Let me get this out of the way: Snowboarding scares the living crap out of me. I have never done it. I have never been around it. I have never strapped on a board or a helmet. This leads to two things: I have the utmost respect for snowboarders, and I rely on the expertise of the commentators to know what is going on when I do watch it. This strikes me as a perfectly fine arrangement and is almost surely true for the vast majority of humanity; we all understand a few sports well and, on the rest, we go along for the ride.
Which leads us to Thursday night, when I, like you, was watching the snowboarding halfpipe competition in the Beijing Olympic Games. I tuned in about halfway through the second runs (snowboarders in the Olympics get three). Japanese rider Ayumu Hirano began his run and color commentator Todd Richards began doing his job: Explaining the sport to me and why the run Hirano threw down was so impressive. To summarize, he said that Hirano did a triple cork, the first time it had been landed in Olympic history, and a bunch of other really hard tricks (I agree, they looked super hard!), and he predicted that Hirano would get a score of about 98 and clearly take the lead for gold. Richards sure seemed to know what he was talking about, and he’s got the resúmé to back it up.

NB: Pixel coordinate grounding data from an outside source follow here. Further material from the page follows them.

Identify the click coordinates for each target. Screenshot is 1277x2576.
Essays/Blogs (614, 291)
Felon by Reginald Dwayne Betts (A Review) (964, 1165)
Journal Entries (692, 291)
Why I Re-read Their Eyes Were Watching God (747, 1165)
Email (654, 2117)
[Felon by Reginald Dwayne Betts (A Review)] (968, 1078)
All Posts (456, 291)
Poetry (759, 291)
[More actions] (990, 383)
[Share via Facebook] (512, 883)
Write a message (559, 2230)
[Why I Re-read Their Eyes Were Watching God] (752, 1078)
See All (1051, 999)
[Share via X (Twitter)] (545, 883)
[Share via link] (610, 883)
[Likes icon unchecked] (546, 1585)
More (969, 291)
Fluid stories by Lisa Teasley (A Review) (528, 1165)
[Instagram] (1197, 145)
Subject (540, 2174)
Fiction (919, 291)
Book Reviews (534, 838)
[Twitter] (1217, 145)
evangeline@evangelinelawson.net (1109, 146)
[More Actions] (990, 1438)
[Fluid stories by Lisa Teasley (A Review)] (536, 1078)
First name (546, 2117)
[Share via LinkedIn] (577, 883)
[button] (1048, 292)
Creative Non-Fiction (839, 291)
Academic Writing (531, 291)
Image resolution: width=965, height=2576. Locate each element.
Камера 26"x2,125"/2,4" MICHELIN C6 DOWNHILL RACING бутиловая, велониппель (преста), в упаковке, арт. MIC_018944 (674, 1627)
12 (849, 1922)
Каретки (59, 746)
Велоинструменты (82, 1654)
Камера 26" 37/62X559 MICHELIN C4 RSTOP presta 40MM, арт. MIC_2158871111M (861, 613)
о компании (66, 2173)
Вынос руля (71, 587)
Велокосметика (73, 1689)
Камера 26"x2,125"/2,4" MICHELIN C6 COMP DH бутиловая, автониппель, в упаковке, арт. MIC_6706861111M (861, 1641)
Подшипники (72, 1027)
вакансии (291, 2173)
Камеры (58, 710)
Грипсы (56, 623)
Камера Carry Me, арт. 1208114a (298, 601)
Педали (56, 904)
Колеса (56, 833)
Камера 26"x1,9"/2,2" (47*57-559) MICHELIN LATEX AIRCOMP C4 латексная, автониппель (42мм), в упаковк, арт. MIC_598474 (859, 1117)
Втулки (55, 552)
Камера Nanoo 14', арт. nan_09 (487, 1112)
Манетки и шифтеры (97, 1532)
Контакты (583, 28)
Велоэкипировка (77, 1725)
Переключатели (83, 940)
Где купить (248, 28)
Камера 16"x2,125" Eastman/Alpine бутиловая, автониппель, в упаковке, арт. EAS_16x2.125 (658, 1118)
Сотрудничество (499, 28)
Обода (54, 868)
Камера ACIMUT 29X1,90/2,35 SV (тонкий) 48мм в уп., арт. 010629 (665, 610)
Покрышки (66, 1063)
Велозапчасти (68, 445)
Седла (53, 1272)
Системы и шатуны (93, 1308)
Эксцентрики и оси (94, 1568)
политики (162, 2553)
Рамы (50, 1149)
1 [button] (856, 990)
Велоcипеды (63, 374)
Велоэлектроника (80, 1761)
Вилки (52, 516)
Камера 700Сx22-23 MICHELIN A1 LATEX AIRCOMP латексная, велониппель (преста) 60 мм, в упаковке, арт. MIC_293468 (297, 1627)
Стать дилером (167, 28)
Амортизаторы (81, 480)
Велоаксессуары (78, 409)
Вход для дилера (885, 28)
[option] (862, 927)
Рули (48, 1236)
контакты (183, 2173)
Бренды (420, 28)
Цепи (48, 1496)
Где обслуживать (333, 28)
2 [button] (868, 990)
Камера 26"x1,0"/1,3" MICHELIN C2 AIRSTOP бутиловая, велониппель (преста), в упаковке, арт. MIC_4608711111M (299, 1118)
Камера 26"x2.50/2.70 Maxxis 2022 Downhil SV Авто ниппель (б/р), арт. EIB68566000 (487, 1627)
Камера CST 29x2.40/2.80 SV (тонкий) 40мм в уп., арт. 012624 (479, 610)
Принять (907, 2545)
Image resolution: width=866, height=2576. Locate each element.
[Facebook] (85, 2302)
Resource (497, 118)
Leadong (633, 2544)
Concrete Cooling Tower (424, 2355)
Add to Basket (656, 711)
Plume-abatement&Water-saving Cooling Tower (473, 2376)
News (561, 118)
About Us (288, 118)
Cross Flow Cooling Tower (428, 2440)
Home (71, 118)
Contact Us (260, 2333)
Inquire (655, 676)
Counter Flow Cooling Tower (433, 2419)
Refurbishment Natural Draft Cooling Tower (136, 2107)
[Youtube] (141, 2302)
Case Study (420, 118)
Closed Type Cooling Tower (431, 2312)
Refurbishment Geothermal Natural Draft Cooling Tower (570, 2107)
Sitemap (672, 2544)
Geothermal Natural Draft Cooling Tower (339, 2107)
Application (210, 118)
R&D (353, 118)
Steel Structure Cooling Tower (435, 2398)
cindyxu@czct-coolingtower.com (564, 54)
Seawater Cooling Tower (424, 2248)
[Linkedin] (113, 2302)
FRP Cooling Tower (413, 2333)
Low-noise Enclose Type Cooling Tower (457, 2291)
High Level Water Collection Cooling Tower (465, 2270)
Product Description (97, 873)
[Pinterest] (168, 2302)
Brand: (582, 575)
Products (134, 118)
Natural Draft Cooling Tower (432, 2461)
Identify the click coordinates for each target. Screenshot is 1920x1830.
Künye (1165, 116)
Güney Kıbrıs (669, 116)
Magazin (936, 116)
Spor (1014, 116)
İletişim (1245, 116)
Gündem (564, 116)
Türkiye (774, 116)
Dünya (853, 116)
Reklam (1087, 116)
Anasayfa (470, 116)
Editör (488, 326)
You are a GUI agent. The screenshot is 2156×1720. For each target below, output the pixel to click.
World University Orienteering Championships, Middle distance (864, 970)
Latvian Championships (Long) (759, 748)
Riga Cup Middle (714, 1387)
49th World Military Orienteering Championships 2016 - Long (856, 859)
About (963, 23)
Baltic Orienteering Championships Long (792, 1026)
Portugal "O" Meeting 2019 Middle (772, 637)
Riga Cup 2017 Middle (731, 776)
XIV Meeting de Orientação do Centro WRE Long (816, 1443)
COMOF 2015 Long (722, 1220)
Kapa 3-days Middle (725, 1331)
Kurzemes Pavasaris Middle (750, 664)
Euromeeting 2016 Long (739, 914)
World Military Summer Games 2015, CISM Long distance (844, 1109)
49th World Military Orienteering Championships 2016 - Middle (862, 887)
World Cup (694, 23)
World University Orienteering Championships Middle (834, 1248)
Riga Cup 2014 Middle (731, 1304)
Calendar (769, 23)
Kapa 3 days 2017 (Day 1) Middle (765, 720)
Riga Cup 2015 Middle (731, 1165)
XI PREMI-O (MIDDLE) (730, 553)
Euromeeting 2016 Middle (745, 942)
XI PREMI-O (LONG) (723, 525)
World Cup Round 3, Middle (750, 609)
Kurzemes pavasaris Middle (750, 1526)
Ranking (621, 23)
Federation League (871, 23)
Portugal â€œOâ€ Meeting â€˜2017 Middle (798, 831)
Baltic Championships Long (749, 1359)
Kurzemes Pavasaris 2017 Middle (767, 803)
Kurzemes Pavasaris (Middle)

Then the score came in. The judges gave Hirano a 91.75. And Richards, for lack of a better way to put it, lost his mind. (You can watch it all at this link.)
Though I am not a snowboarder, I am a journalist and I immediately did what I do best: Write everything down! With a little help from Kelsey McKinney, here are some of the best burns from several truly epic, tell-the-judges-where-they-can-shove-it moments of live TV.
“Is there a mistake? How did that–? Wait a minute. There is no way!”
“As far as I’m concerned, the judges just grenaded their credibility.”
“Try to tell me where you [are] deducting from this run.”
“It’s unbelievable that this is even happening.”
“It’s a travesty.”
“I am irate.”
“What is the point of doing the triple cork?!?”
“Someone call the authorities. There’s been a robbery.”
And if you were wondering if, perhaps, this was just a hot mic situation, Richards took to Twitter to erase any doubts.
When Hirano did his final run, and the judges gave him a gold-medal-winning 96, Richards, in that one moment, spoke for all of us watching. He said, simply: “Justice.”